Hemeroplanis historialis (Grote, 1882)
WA : Ferry Co.
Sixmile Cr., 1824 ft
August 06, 1999, L. G. Crabo.
Specimen courtesy of LGCC
Photograph copyright: Merrill A. Peterson
Hemeroplanis historialis is a small gray and reddish brown moth (FW length 11–13 mm). The forewings are somewhat triangular in shape with an evenly convex outer margin. The ground color is slightly glossy gray, slightly glossy reddish gray, to dull powdery gray. All of the markings are quite variable, with darker gray to red-brown shading between the postmedial and subterminal lines or on the entire wing distal to the postmedial line. The antemedial and postmedial lines are dark gray spots at the costa, otherwise pale or partially red-brown to black. The antemedial line is nearly straight and is oriented perpendicular to the wing. The postmedial line is smooth, outwardly convex around the reniform spot. The postmedial line is pale, usually preceded by a series of dark round or wedge-shaped spots. The reniform spot is kidney-shaped, usually similar to the lines in color and intensity but occasionally filled with black. The orbicular spot is absent. The hindwing is lighter brownish gray with a faint discal spot and dark margin.
Although variable in color and pattern, this species can usually be recognized by the combination of small size, triangular forewing shape, and gray and red-brown color with dark marks at the costa at the antemedial and postmedial lines and relatively large reniform spot.
Hemeroplanis historialis was until very recently known as H. finitima (Smith) (Lafontaine & Schmidt 2013).

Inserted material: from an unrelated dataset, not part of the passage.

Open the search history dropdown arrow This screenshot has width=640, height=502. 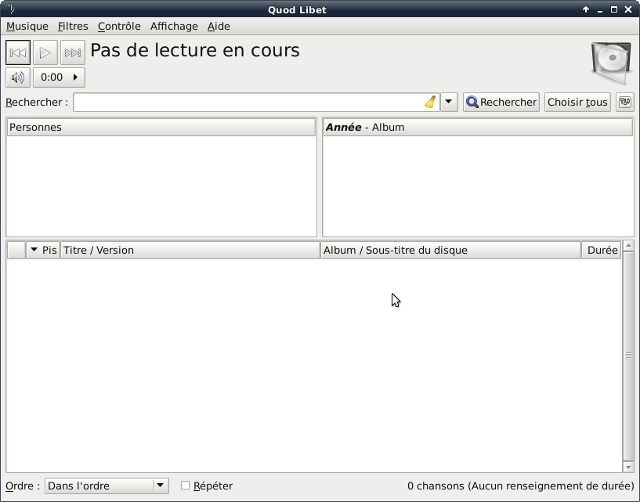click(449, 102)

This species is widely distributed in forest habitats throughout western North America. In the Pacific Northwest, it is common to abundant in most forest habitats both east and west of the Cascades at various elevations. It is most common in open pine forests.
Hemeroplanis historialis occurs in forests throughout the Pacific Northwest as far north as southern British Columbia.
This moth species is found in western North America. The range extends south through California and then east to western Texas outside of the Pacific Northwest.
No specific foodplant records are available for this species, but it is suspected to feed on legumes (Fabaceae).
Adults of H. historialis have been collected from May until August, but most records are from June and July. It is nocturnal and comes to light. This species is sporadic but can be abundant.